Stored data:

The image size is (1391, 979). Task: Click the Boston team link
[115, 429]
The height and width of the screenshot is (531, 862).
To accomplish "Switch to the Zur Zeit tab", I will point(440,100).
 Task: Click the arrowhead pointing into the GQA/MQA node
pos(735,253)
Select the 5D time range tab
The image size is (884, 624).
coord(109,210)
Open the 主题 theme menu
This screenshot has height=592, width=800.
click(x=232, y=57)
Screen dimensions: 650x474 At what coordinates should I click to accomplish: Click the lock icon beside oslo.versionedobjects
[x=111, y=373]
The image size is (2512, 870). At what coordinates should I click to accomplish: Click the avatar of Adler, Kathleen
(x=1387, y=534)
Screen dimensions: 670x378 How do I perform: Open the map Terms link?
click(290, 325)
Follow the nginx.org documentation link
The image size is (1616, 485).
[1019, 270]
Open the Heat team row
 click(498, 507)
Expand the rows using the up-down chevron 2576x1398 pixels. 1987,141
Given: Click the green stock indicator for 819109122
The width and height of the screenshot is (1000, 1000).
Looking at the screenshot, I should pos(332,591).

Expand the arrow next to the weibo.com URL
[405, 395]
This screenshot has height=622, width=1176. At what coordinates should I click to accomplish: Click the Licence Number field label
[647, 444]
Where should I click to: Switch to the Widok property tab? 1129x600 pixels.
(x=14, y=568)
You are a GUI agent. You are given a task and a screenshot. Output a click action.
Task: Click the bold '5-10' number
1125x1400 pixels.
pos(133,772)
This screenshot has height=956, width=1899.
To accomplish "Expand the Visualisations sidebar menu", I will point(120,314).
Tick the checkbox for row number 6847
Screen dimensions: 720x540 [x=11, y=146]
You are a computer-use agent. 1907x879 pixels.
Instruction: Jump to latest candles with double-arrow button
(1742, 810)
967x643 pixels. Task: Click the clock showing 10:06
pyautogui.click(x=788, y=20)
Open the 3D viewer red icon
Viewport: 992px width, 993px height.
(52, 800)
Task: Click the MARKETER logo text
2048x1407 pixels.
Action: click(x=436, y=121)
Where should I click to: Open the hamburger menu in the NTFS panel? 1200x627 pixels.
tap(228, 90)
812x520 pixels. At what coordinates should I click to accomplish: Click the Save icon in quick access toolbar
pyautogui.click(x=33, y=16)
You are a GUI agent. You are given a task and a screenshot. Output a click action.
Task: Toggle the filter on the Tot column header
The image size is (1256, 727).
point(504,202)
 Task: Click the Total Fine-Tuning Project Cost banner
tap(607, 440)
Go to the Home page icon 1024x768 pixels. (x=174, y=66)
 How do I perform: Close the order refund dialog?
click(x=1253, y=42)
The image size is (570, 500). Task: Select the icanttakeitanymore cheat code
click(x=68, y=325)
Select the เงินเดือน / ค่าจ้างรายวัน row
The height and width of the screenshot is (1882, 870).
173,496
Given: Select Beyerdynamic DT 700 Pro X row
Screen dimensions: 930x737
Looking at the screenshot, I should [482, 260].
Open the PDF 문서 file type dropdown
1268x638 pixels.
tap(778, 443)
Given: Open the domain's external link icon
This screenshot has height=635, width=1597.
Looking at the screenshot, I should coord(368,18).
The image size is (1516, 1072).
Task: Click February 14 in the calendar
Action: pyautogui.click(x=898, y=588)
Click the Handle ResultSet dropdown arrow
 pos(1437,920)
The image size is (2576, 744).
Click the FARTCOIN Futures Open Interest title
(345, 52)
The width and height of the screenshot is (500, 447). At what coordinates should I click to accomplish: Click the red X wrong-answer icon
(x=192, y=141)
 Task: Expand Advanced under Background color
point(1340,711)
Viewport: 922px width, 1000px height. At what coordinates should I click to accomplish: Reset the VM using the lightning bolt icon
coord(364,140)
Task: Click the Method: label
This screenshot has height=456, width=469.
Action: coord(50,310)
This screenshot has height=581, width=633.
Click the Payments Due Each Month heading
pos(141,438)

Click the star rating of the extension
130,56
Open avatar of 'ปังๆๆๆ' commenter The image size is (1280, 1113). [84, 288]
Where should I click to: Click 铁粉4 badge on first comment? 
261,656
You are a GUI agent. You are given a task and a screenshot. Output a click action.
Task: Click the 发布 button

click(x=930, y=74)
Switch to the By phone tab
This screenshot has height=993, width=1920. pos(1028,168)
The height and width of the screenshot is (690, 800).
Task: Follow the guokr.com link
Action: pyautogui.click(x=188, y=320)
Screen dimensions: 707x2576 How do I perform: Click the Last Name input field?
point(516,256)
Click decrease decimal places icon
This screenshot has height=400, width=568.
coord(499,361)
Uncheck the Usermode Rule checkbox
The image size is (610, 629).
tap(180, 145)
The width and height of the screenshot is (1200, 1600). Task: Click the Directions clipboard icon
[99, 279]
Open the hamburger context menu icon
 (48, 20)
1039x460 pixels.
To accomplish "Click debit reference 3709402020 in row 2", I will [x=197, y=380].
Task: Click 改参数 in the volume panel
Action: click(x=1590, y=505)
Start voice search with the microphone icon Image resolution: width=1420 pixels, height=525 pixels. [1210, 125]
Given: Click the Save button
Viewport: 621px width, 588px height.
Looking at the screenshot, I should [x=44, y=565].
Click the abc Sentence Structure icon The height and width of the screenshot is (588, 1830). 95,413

Task to carry out: What is needed is an exact reproduction of the data.

Exercise result:
The image size is (1391, 979). Task: Click the Boston team link
[115, 429]
The height and width of the screenshot is (531, 862).
To accomplish "Switch to the Zur Zeit tab", I will point(440,100).
 Task: Click the arrowhead pointing into the GQA/MQA node
pos(735,253)
Select the 5D time range tab
The image size is (884, 624).
coord(109,210)
Open the 主题 theme menu
This screenshot has height=592, width=800.
click(x=232, y=57)
Screen dimensions: 650x474 At what coordinates should I click to accomplish: Click the lock icon beside oslo.versionedobjects
[x=111, y=373]
The image size is (2512, 870). At what coordinates should I click to accomplish: Click the avatar of Adler, Kathleen
(x=1387, y=534)
Screen dimensions: 670x378 How do I perform: Open the map Terms link?
click(290, 325)
Follow the nginx.org documentation link
The image size is (1616, 485).
[1019, 270]
Open the Heat team row
 click(498, 507)
Expand the rows using the up-down chevron 2576x1398 pixels. 1987,141
Given: Click the green stock indicator for 819109122
The width and height of the screenshot is (1000, 1000).
Looking at the screenshot, I should pos(332,591).

Expand the arrow next to the weibo.com URL
[405, 395]
This screenshot has height=622, width=1176. At what coordinates should I click to accomplish: Click the Licence Number field label
[647, 444]
Where should I click to: Switch to the Widok property tab? 1129x600 pixels.
(x=14, y=568)
You are a GUI agent. You are given a task and a screenshot. Output a click action.
Task: Click the bold '5-10' number
1125x1400 pixels.
pos(133,772)
This screenshot has height=956, width=1899.
To accomplish "Expand the Visualisations sidebar menu", I will point(120,314).
Tick the checkbox for row number 6847
Screen dimensions: 720x540 [x=11, y=146]
You are a computer-use agent. 1907x879 pixels.
Instruction: Jump to latest candles with double-arrow button
(1742, 810)
967x643 pixels. Task: Click the clock showing 10:06
pyautogui.click(x=788, y=20)
Open the 3D viewer red icon
Viewport: 992px width, 993px height.
(52, 800)
Task: Click the MARKETER logo text
2048x1407 pixels.
Action: click(x=436, y=121)
Where should I click to: Open the hamburger menu in the NTFS panel? 1200x627 pixels.
tap(228, 90)
812x520 pixels. At what coordinates should I click to accomplish: Click the Save icon in quick access toolbar
pyautogui.click(x=33, y=16)
You are a GUI agent. You are given a task and a screenshot. Output a click action.
Task: Toggle the filter on the Tot column header
The image size is (1256, 727).
point(504,202)
 Task: Click the Total Fine-Tuning Project Cost banner
tap(607, 440)
Go to the Home page icon 1024x768 pixels. (x=174, y=66)
 How do I perform: Close the order refund dialog?
click(x=1253, y=42)
The image size is (570, 500). Task: Select the icanttakeitanymore cheat code
click(x=68, y=325)
Select the เงินเดือน / ค่าจ้างรายวัน row
The height and width of the screenshot is (1882, 870).
173,496
Given: Select Beyerdynamic DT 700 Pro X row
Screen dimensions: 930x737
Looking at the screenshot, I should [482, 260].
Open the PDF 문서 file type dropdown
1268x638 pixels.
tap(778, 443)
Given: Open the domain's external link icon
This screenshot has height=635, width=1597.
Looking at the screenshot, I should coord(368,18).
The image size is (1516, 1072).
Task: Click February 14 in the calendar
Action: pyautogui.click(x=898, y=588)
Click the Handle ResultSet dropdown arrow
 pos(1437,920)
The image size is (2576, 744).
Click the FARTCOIN Futures Open Interest title
(345, 52)
The width and height of the screenshot is (500, 447). At what coordinates should I click to accomplish: Click the red X wrong-answer icon
(x=192, y=141)
 Task: Expand Advanced under Background color
point(1340,711)
Viewport: 922px width, 1000px height. At what coordinates should I click to accomplish: Reset the VM using the lightning bolt icon
coord(364,140)
Task: Click the Method: label
This screenshot has height=456, width=469.
Action: coord(50,310)
This screenshot has height=581, width=633.
Click the Payments Due Each Month heading
pos(141,438)

Click the star rating of the extension
130,56
Open avatar of 'ปังๆๆๆ' commenter The image size is (1280, 1113). [84, 288]
Where should I click to: Click 铁粉4 badge on first comment? 
261,656
You are a GUI agent. You are given a task and a screenshot. Output a click action.
Task: Click the 发布 button

click(x=930, y=74)
Switch to the By phone tab
This screenshot has height=993, width=1920. pos(1028,168)
The height and width of the screenshot is (690, 800).
Task: Follow the guokr.com link
Action: pyautogui.click(x=188, y=320)
Screen dimensions: 707x2576 How do I perform: Click the Last Name input field?
point(516,256)
Click decrease decimal places icon
This screenshot has height=400, width=568.
coord(499,361)
Uncheck the Usermode Rule checkbox
The image size is (610, 629).
tap(180, 145)
The width and height of the screenshot is (1200, 1600). Task: Click the Directions clipboard icon
[99, 279]
Open the hamburger context menu icon
 (48, 20)
1039x460 pixels.
To accomplish "Click debit reference 3709402020 in row 2", I will [x=197, y=380].
Task: Click 改参数 in the volume panel
Action: click(x=1590, y=505)
Start voice search with the microphone icon Image resolution: width=1420 pixels, height=525 pixels. [1210, 125]
Given: Click the Save button
Viewport: 621px width, 588px height.
Looking at the screenshot, I should [x=44, y=565].
Click the abc Sentence Structure icon The height and width of the screenshot is (588, 1830). 95,413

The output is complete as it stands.